[erlang-questions] "New" vs. "old" console behavior: bug or feature?

93 views
Skip to first unread message

Scott Lystig Fritchie

unread,
Apr 23, 2013, 3:36:54 PM4/23/13
to erlang-q...@erlang.org
Hi, all. I can't figure out if this message should be sent to the
erlang-bugs list or the erlang-questions list ... so I'll go for the
more general audience.

Summary: Starting Erlang with a tty/pseudo-tty can get you a different
console shell ("new" and "old", respectively) without you realizing
it.(*) If you don't know that you're using the old shell, and if a
process tries to send output to the 'user' registered process(**),
e.g. io:format(user, "Some message with ~p extra\n", [Extra]), then it
is possible that the io:format() call will not return for
seconds/minutes/hours/ever.

My question: Is the kind of indefinite blocking on I/O described below a
bug or a feature?

I have a test case that can reproduce this behavior. An automated
version (using Expect) can be found at:

https://gist.github.com/slfritchie/ad8e5cf1603cbe326be7

The basics of the reproducing the hang are:

SSH session #1 SSH session #2
-------------- --------------
Start an Erlang daemon
using "run_erl".

Attach to the daemon's console
using "to_erl".

Start another Erlang VM
and connect to the first
VM via "-remsh".

At the console, type the
following and press ENTER:
{term1,

Run this command:
io:format(user, "Hey!\n", []).

The io:format/3 call in session #2 will behave differently if session
#1's "run_erl" command runs with a tty/pseudo-tty or without.

A. With a tty/pty: The io:format() call returns immediately.
B. Without a tty/pty: The io:format() call will hang indefinitely.
It will remain blocked until the Erlang term parser in session #1
has returned. For example, finishing the term with "term2}." and
then pressing ENTER.

The same effect can be seen by forcing the use of the old shell, without
using SSH, by simply running "erl -oldshell" for session #1 (in an Xterm
or other terminal window, or at the machine's hardware console) instead
of using SSH + "run_erl" + "to_erl".

Riak was the application that triggered this bug hunt (in conjunction
with the Lager app)(***). Finding it has taken much longer than anyone
guessed. The reason is that the necessary precondition, starting Erlang
via 'run_erl' via SSH without an associated tty/pseudo-tty, is not
common. (Riak's packaging uses "sudo", which refuses to run if there
isn't a tty/pty available.)

All attempts to duplicate the behavior failed because we didn't
understand that the root cause of the bad behavior was the old console
being silently chosen at VM startup when not tty/pty is available.

-Scott

(*) See
https://github.com/erlang/otp/blob/maint/lib/kernel/src/user_drv.erl#L103
for how the choice is made.

(**) From the 'io' man page:

There is always a process registered under the name of user. This
can be used for sending output to the user.

... where "output to the user" really means "output to the Erlang
virtual machine console."

(***) For source code of Riak and Lager, respectively, see:
https://github.com/basho/riak
https://github.com/basho/lager
_______________________________________________
erlang-questions mailing list
erlang-q...@erlang.org
http://erlang.org/mailman/listinfo/erlang-questions

Fred Hebert

unread,
Apr 24, 2013, 9:46:02 AM4/24/13
to Scott Lystig Fritchie, erlang-q...@erlang.org
Hi Scott,

The IO world of Erlang is a fun crazy thing :)

I've spent time trying to document how the shell works back at
http://ferd.ca/repl-a-bit-more-and-less-than-that.html. I'll do a quick
roundup of things just to be clear on everything.

#### TASK TO CARRY OUT:
Carry on the mailing-list thread above about Erlang's old and new console shells, starting right after its last sentence.

#### RAW DATA:

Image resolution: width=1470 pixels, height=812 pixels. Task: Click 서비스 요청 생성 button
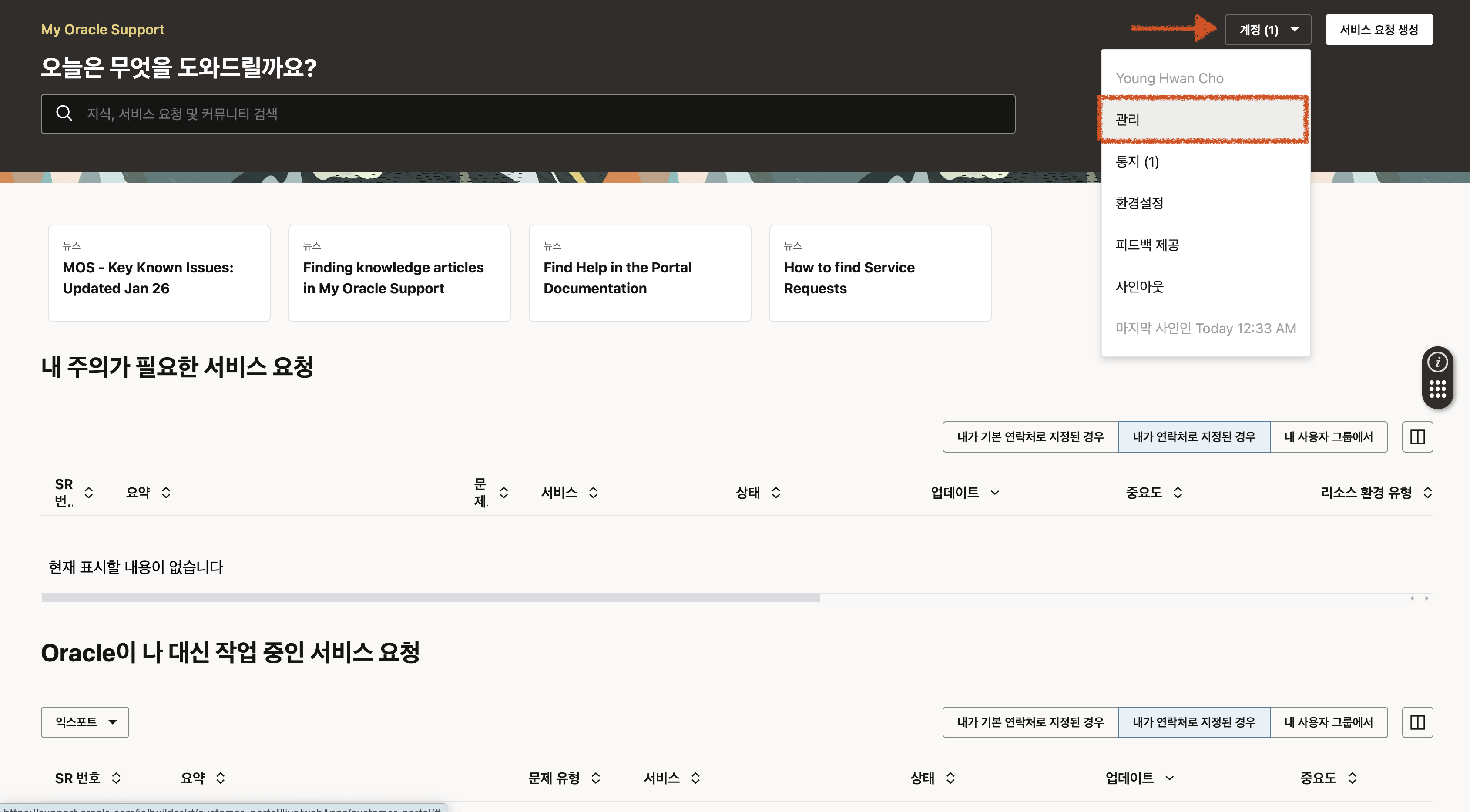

#### WRITTEN RESPONSE:
Before going into the difference between 'new' and 'old' shells, there
is a 'user' process, which you mentioned, part of the IO system. The
'user' process acts as a default top-level group leader for all the
output coming from a process. All group leaders are inherited from the
process' parent. They can also be modified, so that you may have
different group leaders across a VM: they are local processes,
middle-men (like application_controller), or remote processes (this is
how RPC calls get printed to everyone any time).

By default, every OTP app will put its controller as a group leader for
all sub-processes. This group leader will redirect output, but overload
the feature to kill rogue processes on shutdown (it makes a list of all
processes, inspects their group leader, and if it's the current app's
pid, kills said process). Other tools like eunit and Common Test will
have the possibility of injecting themselves above test cases and pick
what to print or not. By sending IO directly to 'user', we bypass that
hierarchy and go straight to the node's main IO process. Other special
cases can be used, such as 'standard_error', which will redirect output
to the error channel.

That being said, there are two default implementations of a process that
registers itself as 'user' on a node: the new (current) shell, and the
'old' shell. The choice of which one to pick is determined at boot time
by the user_sup.erl module (part of kernel) through system flags:

- If the node is a slave node, the 'user' module will point to a remote
process.
- If the node is started with no special flag, the new shell is started
through 'user_drv'. This 'user' proc will act as a middle-man between
input and output with a tty program and the different Erlang groups
(see group.erl in kernel) to allow multiple jobs and concurrent shells
without messed up output. Evaluation is handled by shell.erl (stdlib)
- If the node is started with the -oldshell flag, the process in charge
is 'user.erl', which uses special IO devices ({fd,0,1} for IO) to deal
with the input and output channels for the node directly. It will send
the evaluation to shell.erl also.
- If the node is started with -noshell, the 'user.erl' module is still
booted, but will not evaluate any input nor forward it.
- If the node is started in -noinput mode, the 'user.erl' module is
still booted, but it will not forward any input, only output from the
node. It's a superset of -noshell and a bit safer because it opens the
IO port in a way that only has the 'out' channel open.
- There is an undocumented -nouser flag. Such a flag makes sure that
neither user.erl nor user_drv.erl are started. The node will crash
unless you specifically decide to start a process that registers
itself as 'user' and decides to handle IO for your node. This is what
you should use were you planning to provide your own Erlang shell and
boot it as 'erl -nouser -s custom_shell'.
- If it's not possible to boot the tty used by 'user_drv', it should
fall-back to 'user.erl' as an IO leader.

Alright. That covers most of it for the basics.

To figure out why it blocks, we need to figure out the evaluation. The
evaluation itself happens in a shell.erl process, which does an io
request to the 'user' process (technically, its own group_leader, so
that anyone may use the evaluator where they want. It just happens to be
the 'user' process in this case).

Input --> user.erl <---> shell.erl

The shell does an io-request to user, which asks to read characters.
The user.erl process forwards that data to the shell. The shell
attempts to evaluate it, and if there's not enough data, it asks for
more. user.erl then blocks until it can get more data to respond to the
io request.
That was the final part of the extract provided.